Data Understanding:
The dataset contains 1,000 rows and 17 columns. The columns in the dataset include:
- Invoice ID: A unique identifier for each transaction.
- Branch: The branch of the supermarket where the transaction occurred.
- City: The city where the branch is located.
- Customer type: Whether the customer was a member or a normal customer.
- Gender: The gender of the customer.
- Product line: The category of the product.
- Unit price: The price of a single unit of the product.
- Quantity: The number of units of the product purchased.
- Tax: The amount of tax applied to the transaction.
- Total: The total amount of the transaction.
- Date: The date of the transaction.
- Time: The time of the transaction.
- Payment: The payment method used for the transaction.
- COGS: The cost of goods sold.
- Gross margin percentage: The gross margin percentage.
- Gross income: The gross income from the transaction.
- Rating: The customer satisfaction rating for the transaction.
Data Preparation:
Before conducting the analysis, the following data preparation steps were performed:
- Missing values were checked and found to be absent in the dataset.
- Duplicate values were checked and removed from the dataset.
- Date and Time columns were combined into a single column and converted to a datetime datatype.
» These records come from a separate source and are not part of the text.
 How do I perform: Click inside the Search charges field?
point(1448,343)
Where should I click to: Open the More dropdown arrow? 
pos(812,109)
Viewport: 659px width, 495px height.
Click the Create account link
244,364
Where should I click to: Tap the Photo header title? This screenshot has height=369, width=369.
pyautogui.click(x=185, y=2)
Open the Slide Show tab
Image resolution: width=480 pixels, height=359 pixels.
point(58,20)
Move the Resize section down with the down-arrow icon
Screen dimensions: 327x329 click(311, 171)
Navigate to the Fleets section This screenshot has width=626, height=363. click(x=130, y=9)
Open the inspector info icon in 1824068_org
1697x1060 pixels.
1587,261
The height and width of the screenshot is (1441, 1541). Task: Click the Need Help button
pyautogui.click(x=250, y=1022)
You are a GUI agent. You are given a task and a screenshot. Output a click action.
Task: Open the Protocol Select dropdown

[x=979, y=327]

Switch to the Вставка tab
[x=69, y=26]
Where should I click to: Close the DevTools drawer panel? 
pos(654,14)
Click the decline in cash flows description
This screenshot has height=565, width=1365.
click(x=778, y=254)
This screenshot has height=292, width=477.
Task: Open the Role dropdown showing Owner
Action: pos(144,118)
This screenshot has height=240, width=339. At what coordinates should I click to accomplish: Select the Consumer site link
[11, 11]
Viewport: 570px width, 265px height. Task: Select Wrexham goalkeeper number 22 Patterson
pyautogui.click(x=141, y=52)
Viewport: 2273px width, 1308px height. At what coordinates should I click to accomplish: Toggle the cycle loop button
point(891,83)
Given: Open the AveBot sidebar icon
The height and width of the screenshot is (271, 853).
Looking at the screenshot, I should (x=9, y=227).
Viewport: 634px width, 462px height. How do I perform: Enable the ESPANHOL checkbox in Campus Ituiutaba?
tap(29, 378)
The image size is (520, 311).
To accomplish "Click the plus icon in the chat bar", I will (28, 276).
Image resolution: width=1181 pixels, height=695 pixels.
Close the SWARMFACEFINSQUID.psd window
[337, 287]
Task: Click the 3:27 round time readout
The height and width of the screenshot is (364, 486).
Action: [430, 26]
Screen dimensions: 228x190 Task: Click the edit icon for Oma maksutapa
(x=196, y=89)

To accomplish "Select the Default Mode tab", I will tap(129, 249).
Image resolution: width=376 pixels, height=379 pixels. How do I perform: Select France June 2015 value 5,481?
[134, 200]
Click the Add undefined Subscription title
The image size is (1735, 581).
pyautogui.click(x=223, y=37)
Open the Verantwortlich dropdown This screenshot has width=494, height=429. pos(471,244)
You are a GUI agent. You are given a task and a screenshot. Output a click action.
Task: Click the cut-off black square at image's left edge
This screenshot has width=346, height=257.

- A new column was created for the day of the week of the transaction.
Analysis:
Sales Trend by Weekday:
The total sales amount for each day of the week was calculated and plotted in a bar chart. The analysis showed that the highest sales were on Saturday, followed by Sunday and Friday. Monday had the lowest sales.
- Product Line Analysis:
The product lines were analyzed to identify the most popular product categories. The top three product lines by sales were Food and beverages, Fashion accessories, and Electronic accessories.
- Gender Analysis:
The sales by gender were analyzed to identify if there was any gender preference for certain product categories. The analysis showed that the sales by gender were roughly equal, and there was no significant difference in the sales of different product categories.
- Customer Type Analysis:
The sales by customer type were analyzed to identify if there was any preference for certain product categories among members and normal customers. The analysis showed that members had higher sales in all product categories compared to normal customers.
- Payment Method Analysis:
The sales by payment method were analyzed to identify if there was any preference for certain payment methods among customers. The analysis showed that most customers preferred using e-wallets, followed by cash and credit cards.
Conclusion:
The analysis of the Supermarket Sales dataset provided insights into customer purchasing behavior, popular product categories, and sales trends. The analysis showed that the highest sales were on weekends, the most popular product categories were Food and beverages, Fashion accessories, and Electronic accessories, and most customers preferred using e-wallets for payment. The analysis also showed that members had higher sales in all product categories compared to normal customers.